ClearWay Technologies removes a beta version of its AdScreen software and asks Netizens not to use it following a barrage of protest email and calls.

2 min read
When Web software firm ClearWay Technologies posted the final beta version of its ad blocking product to its site this week, it naturally hoped to create an industry buzz. What it got was more like a hornet's nest.

A community of small, independent Macintosh-oriented Web sites--ClearWay's base of support--bombarded the company with calls and email. They said the new product, AdScreen, potentially could help kill their sites by destroying their ability to sell ads. Many threatened a boycott of ClearWay.

In response to the outcry, Mark Kriegsman, president and founder of ClearWay, removed the AdScreen beta and wrote an open letter to the community.

"We have terminated the AdScreen software and we strongly recommend that Web users do not use any ad blocking software now or in the future," Kriegsman wrote. "Simply put: If you love free Web sites, don't block the ads."

ClearWay was not the first to develop such software. The controversy over ad screening technology killing the goose that laid the golden egg of the Net has been ongoing.

"What were we thinking was definitely the question of the week," Kriegsman said when asked why the company proceeded with development of the controversial software.

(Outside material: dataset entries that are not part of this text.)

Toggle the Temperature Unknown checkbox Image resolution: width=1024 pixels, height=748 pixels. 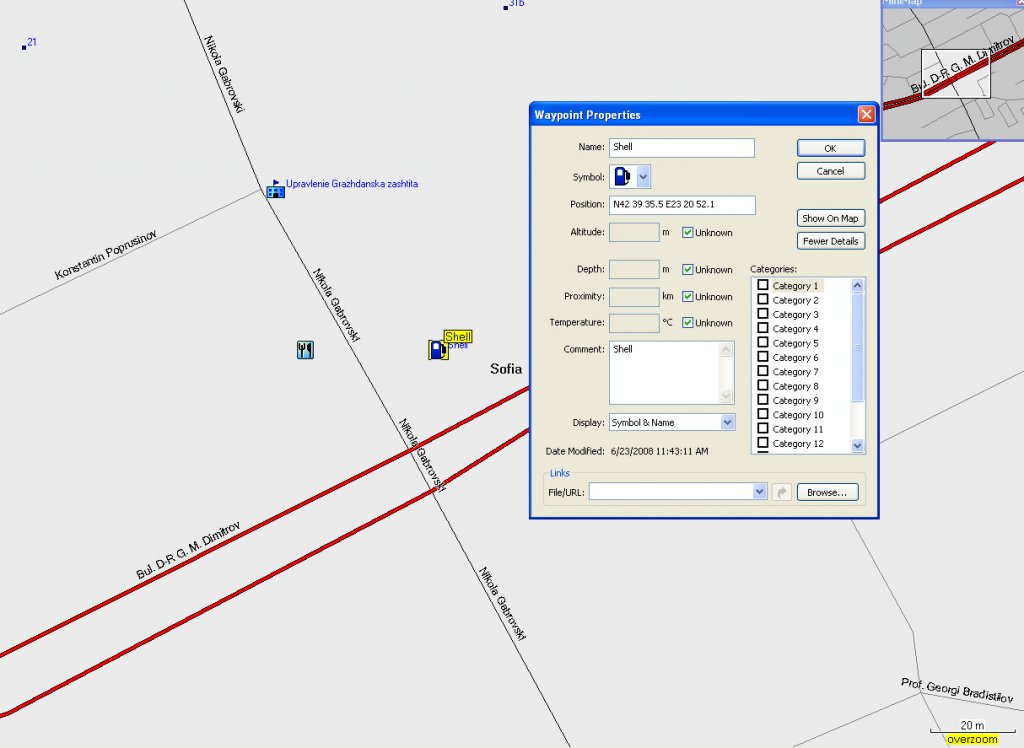(688, 323)
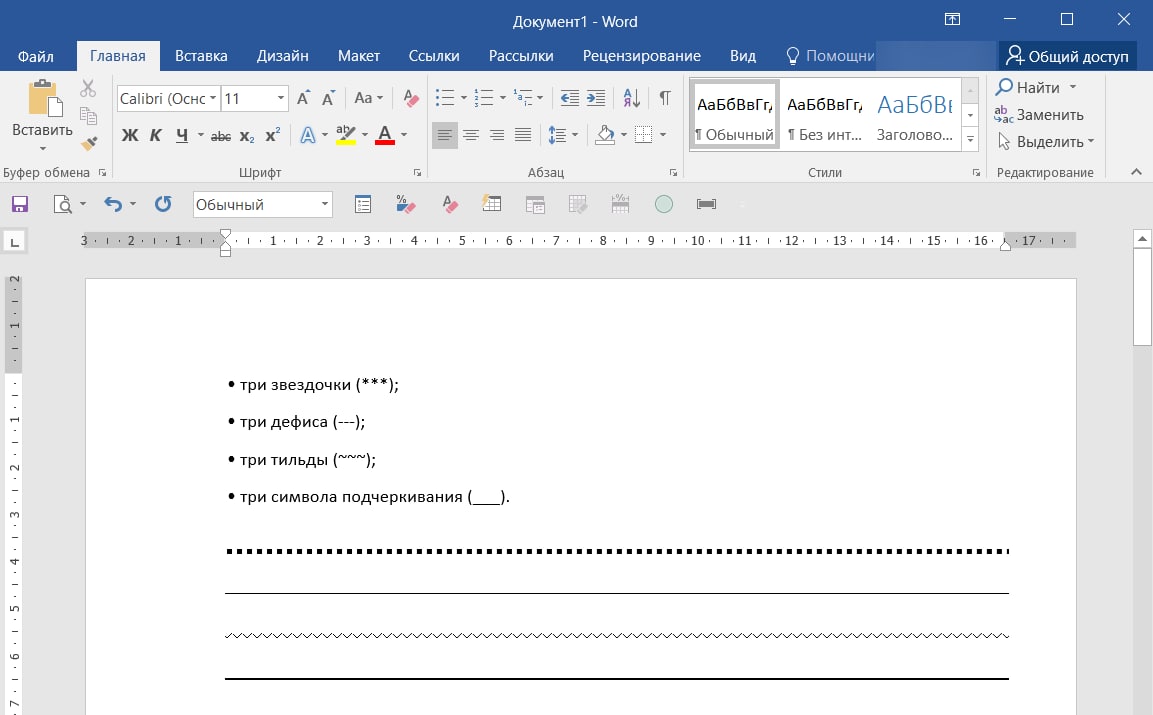Apply the red font color swatch

[385, 135]
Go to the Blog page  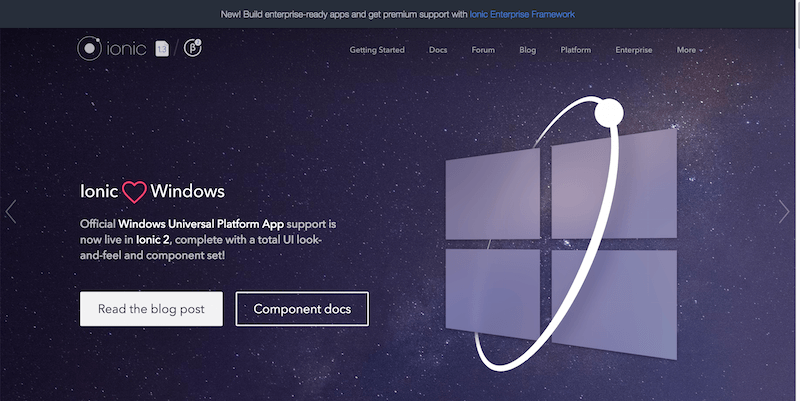528,50
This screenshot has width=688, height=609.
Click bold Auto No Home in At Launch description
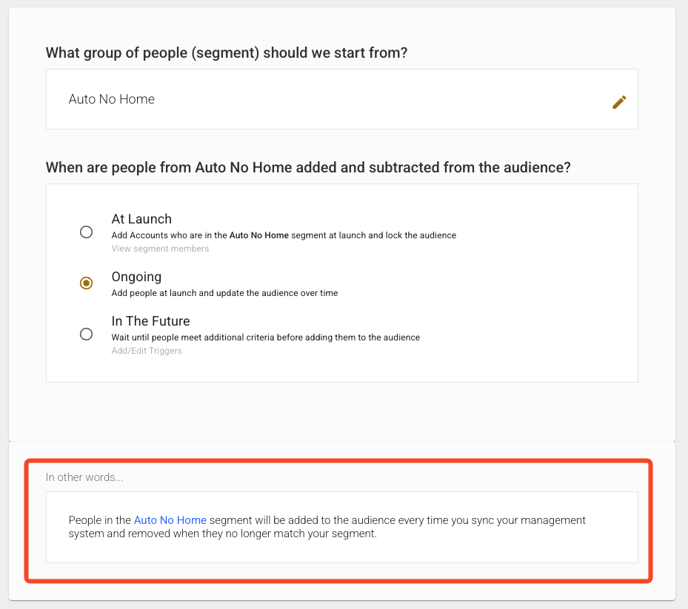(259, 236)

"I think the short answer is, we got caught up in the technological excitement with all the things you can do with proxy servers, like screen out pornography," he said. "Or, in our case, replace the ad graphics with plain text."

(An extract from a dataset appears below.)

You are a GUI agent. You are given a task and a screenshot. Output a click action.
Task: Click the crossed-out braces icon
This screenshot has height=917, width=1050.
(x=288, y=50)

The boycott threat was not his primary motivation for pulling the product, Kriegsman said.

"We certainly enjoy an open relationship with independent Webmasters and this would have hurt," he said of the boycott.

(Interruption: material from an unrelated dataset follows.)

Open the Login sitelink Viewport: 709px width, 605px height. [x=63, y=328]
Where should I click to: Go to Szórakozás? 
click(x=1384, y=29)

But, he added, "I don't think it would have destroyed our business. In the final analysis it came down to what's the right thing to do. The right thing to do was to recognize that the Internet is all about the democracy of a lot of free and open Web sites."

ClearWay certainly will lose money since it pulled the software. And in the big picture, its removal is unlikely to have a major impact on the industry, as there are several other companies that give surfers the same capability.

But the move appeared to create goodwill among the sites that originally protested.

Bryan Chaffin, editor in chief of Mac resource site Webintosh, today applauded ClearWay's move.

"There are many companies in the world that would not have changed course when presented with a compelling argument," he wrote in an editorial today. "These companies would have pursued the short-term dollar at the expense of those better than they. ClearWay showed us that their principles are made of firmer stuff and I personally salute the company and its president."

Kriegsman said that while the site got dozens of complaints about the program, it has received about 100 letters and calls of praise today.